Comment by rglover
7 days ago
Yep. Last night I was asking ChatGPT (4o) to help me generate a simple HTML canvas that users could draw on. Multiple times, it spoke confidently of its not even kind of working solution (copying the text from the chat below):
- "Final FIXED & WORKING drawing.html" (it wasn't working at all)
- "Full, Clean, Working Version (save as drawing.html)" (not working at all)
- "Tested and works perfectly with: Chrome / Safari / Firefox" (not working at all)
- "Working Drawing Canvas (Vanilla HTML/JS — Save this as index.html)" (not working at all)
- "It Just Works™" (not working at all)
The last one was so obnoxious I moved over to Claude (3.5 Sonnet) and it knocked it out in 3-5 prompts.

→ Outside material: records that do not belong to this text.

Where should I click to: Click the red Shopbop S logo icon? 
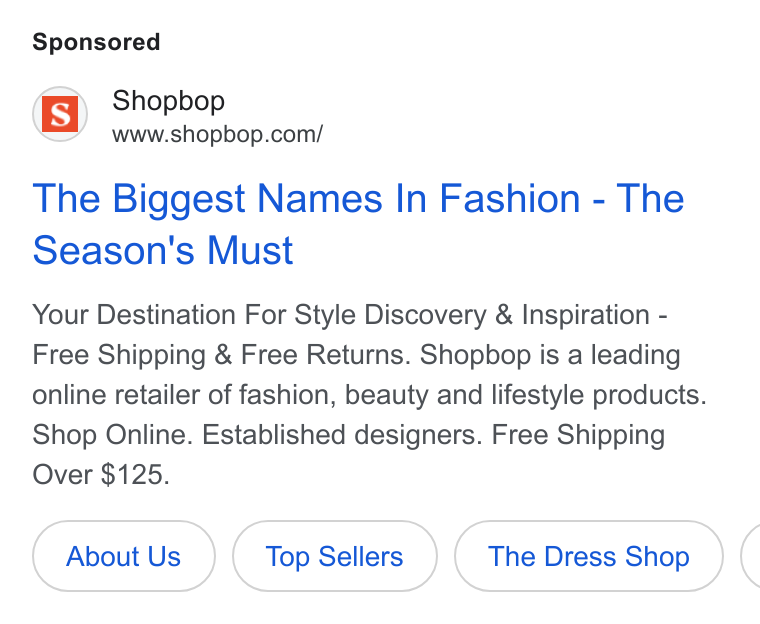point(60,114)
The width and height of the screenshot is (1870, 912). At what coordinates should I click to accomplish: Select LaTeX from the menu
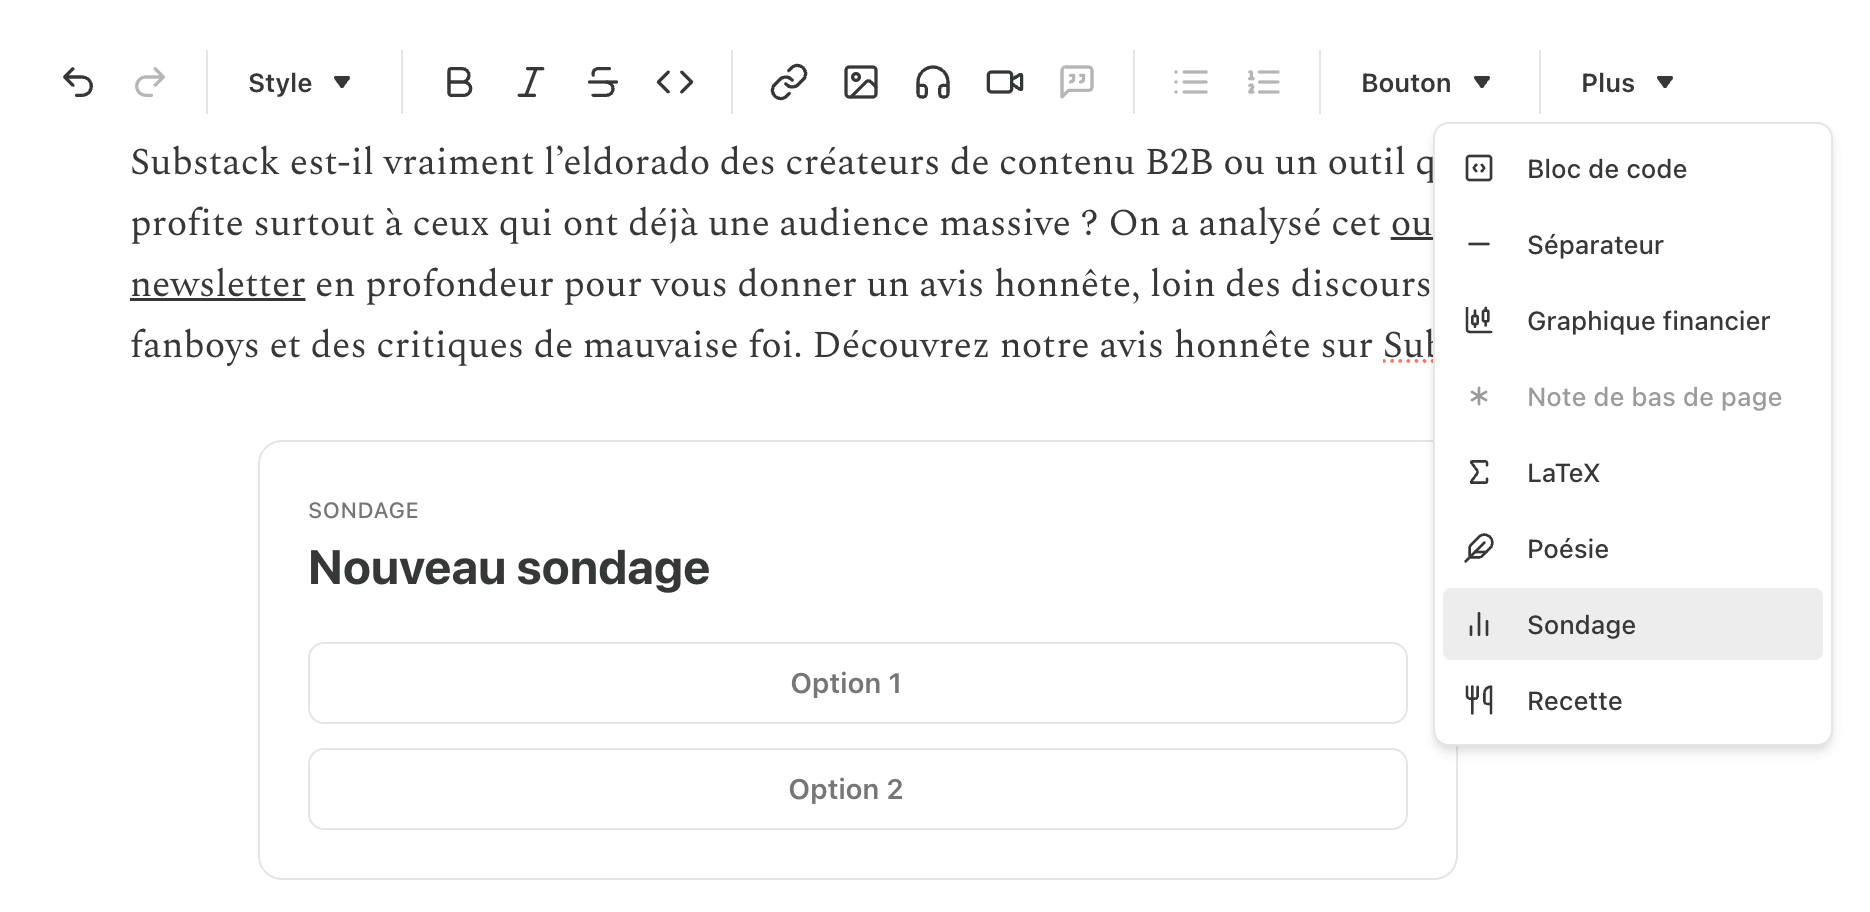[1563, 473]
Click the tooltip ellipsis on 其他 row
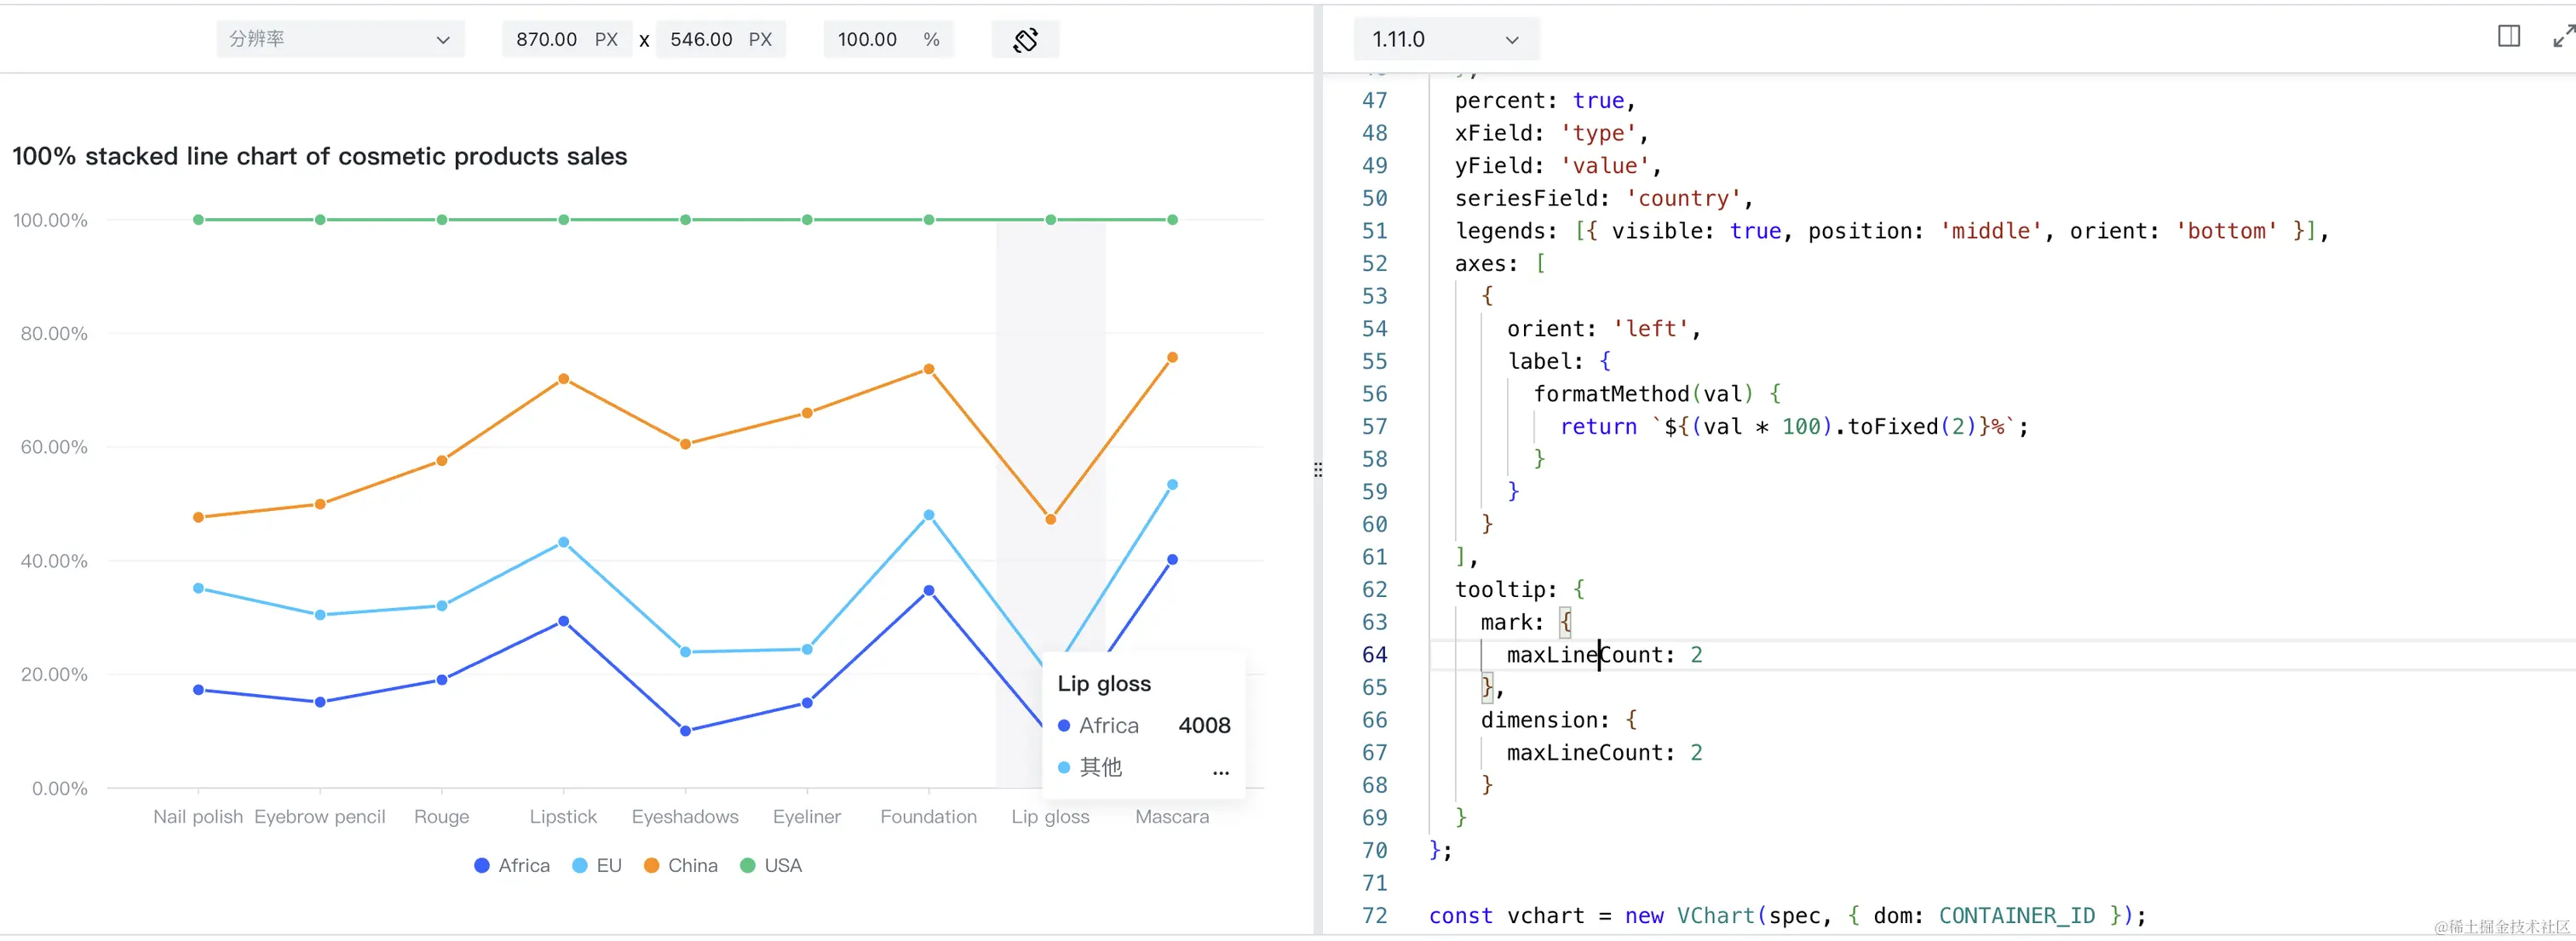The height and width of the screenshot is (941, 2576). (1220, 770)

IME, it's better to just delete erroneous responses and fix prompts until it works.
They are much better at fractally subdividing and interpreting inputs like a believer of a religion, than at deconstructing and iteratively improving things like an engineert. It's waste of token count trying to have such discussions with an LLM.
4o is almost laughably bad at code compared to Claude.
To be fair, I wouldn't really expect working software if someone described it that way either.
Those are not my prompts. Those were the headings it put above the code it generated in its responses.
Even if my prompt was low-quality, it doesn't matter. It's confidently stating that what it produced was both tested and working. I personally understand that's not true, but of all the safety guards they should be putting in place, not lying should be near the top of the list.
Intellectual humility is just as rare with AI as it is with humans.